Justices Samuel Alito and Brett Kavanaugh challenged the abortion industry’s argument that the Court should not overrule even extremely bad decisions unless there are unusual circumstances involved. Kavanaugh listed numerous Supreme Court decisions that overruled a previous case, and then asked Rikelman:
“In each of those cases — and that’s a list, and I could go on, and those are some of the most consequential and important in the Court’s history — the Court overruled precedent. And it turns out, if the Court in those cases had — had listened, and they were presented in — with arguments in those cases, adhere to precedent in Brown v. Board, adhere to Plessy, on West Coast Hotel, adhere to Atkins and adhere to Lochner, and if the court had done that in those cases, you know, this — the country would be a much different place,” he noted.
Plessy v. Ferguson is a noteworthy case that helps explain Kavanaugh’s point. That’s the 1896 case that approved, under the 14th Amendment, racial segregation in public accommodations, also known as the “separate but equal” doctrine. That noxious doctrine became the controlling interpretation of the 14th Amendment’s guarantee of equal protection for 58 years, heavily relied on by segregationist states in creating laws that maintained a separation of the races, until the Supreme Court decided otherwise in its seminal 1954 decision, Brown v. Board of Education.

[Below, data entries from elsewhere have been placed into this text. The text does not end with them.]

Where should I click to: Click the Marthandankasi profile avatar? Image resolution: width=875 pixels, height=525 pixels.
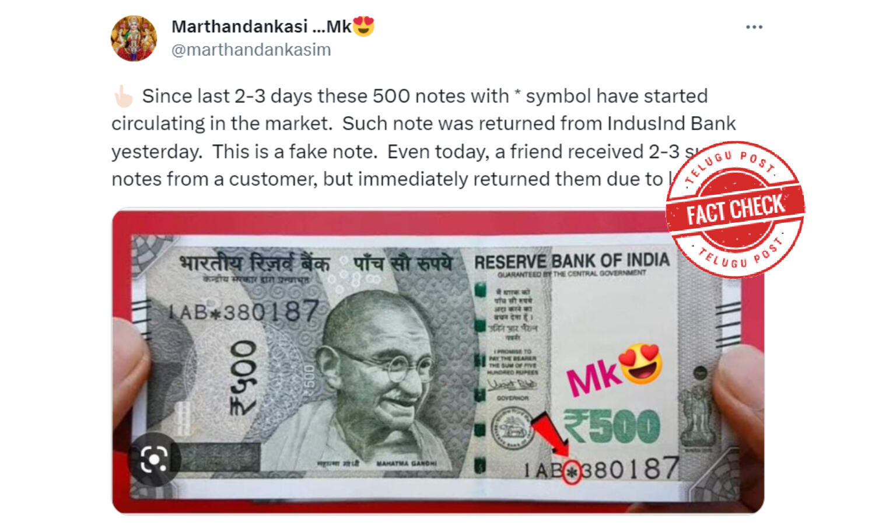pos(134,39)
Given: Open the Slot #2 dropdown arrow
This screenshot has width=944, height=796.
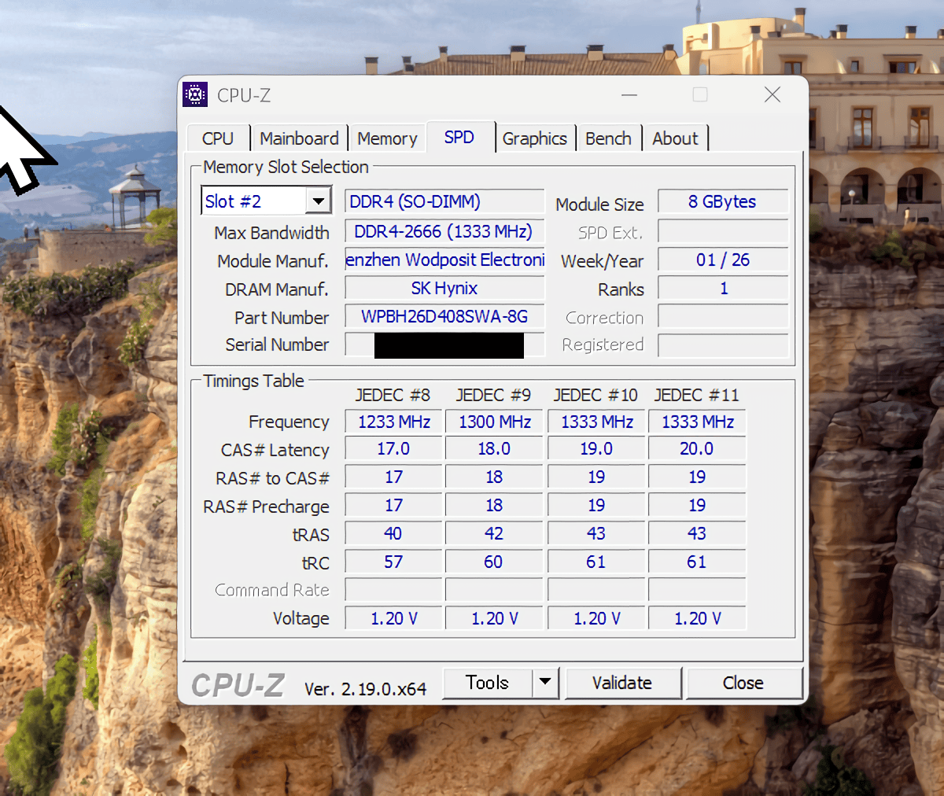Looking at the screenshot, I should pos(318,201).

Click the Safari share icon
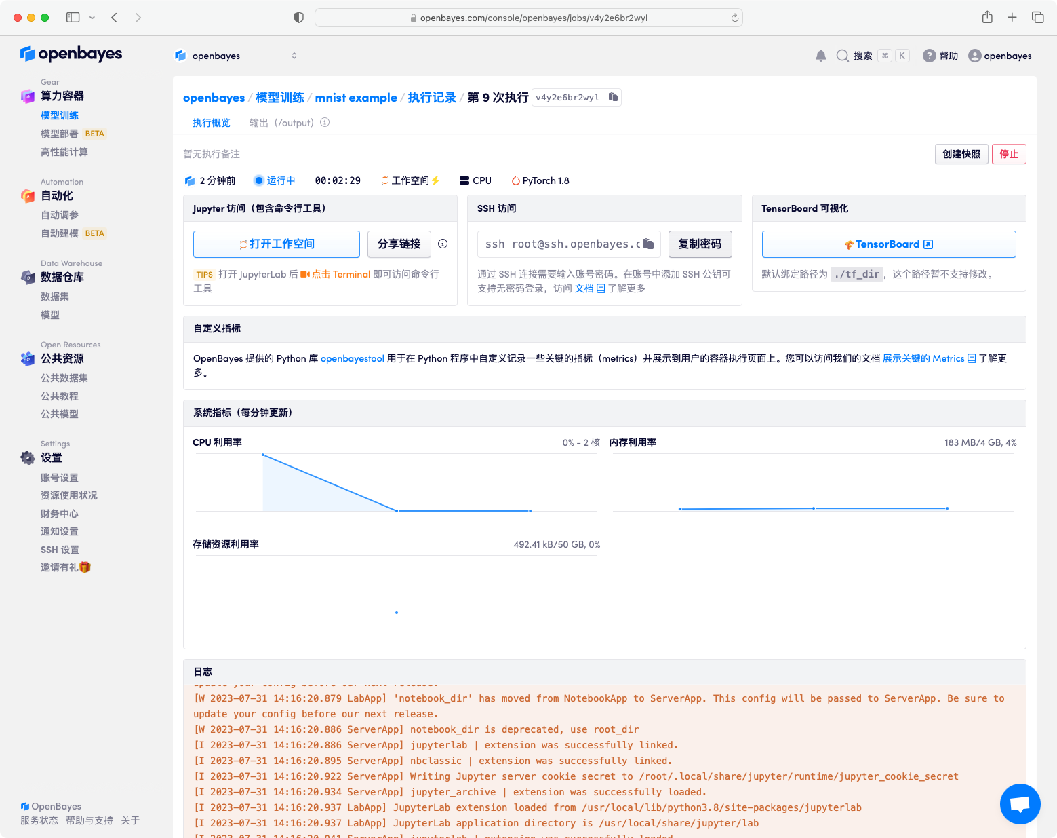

Justice Alito tightened the screws on this issue during his questioning of the Solicitor General, getting her to admit that yes, the court should have overruled Plessy at its first opportunity, including even a year after it was decided, if possible, rather than allow a wrongly decided case to exist for another 57 years.
That may turn out to be a key moment of the oral arguments. There really is no good reason to continue giving credence and precedential importance to a wrongly decided case. It’s more important that the court correct its error, and the Solicitor General agreed.
If you didn’t get a chance to listen to the live-streamed oral arguments, you can still listen to a recording of the proceedings and read the transcript.
No one can predict the outcome of this case, which we won’t know for several months. However, it was heartwarming to listen to six justices give varying levels of support to what critics of Roe and Casey have been saying for decades – the court’s abortion jurisprudence is a mess. It has caused many problems and solved none over the years, and constitutionally, it is fatally flawed.
Hopefully, that will result in a majority of the justices voting to overturn Roe and Casey and return the issue of abortion back to the democratic process, where it belongs. We’ll know for sure before the end of June.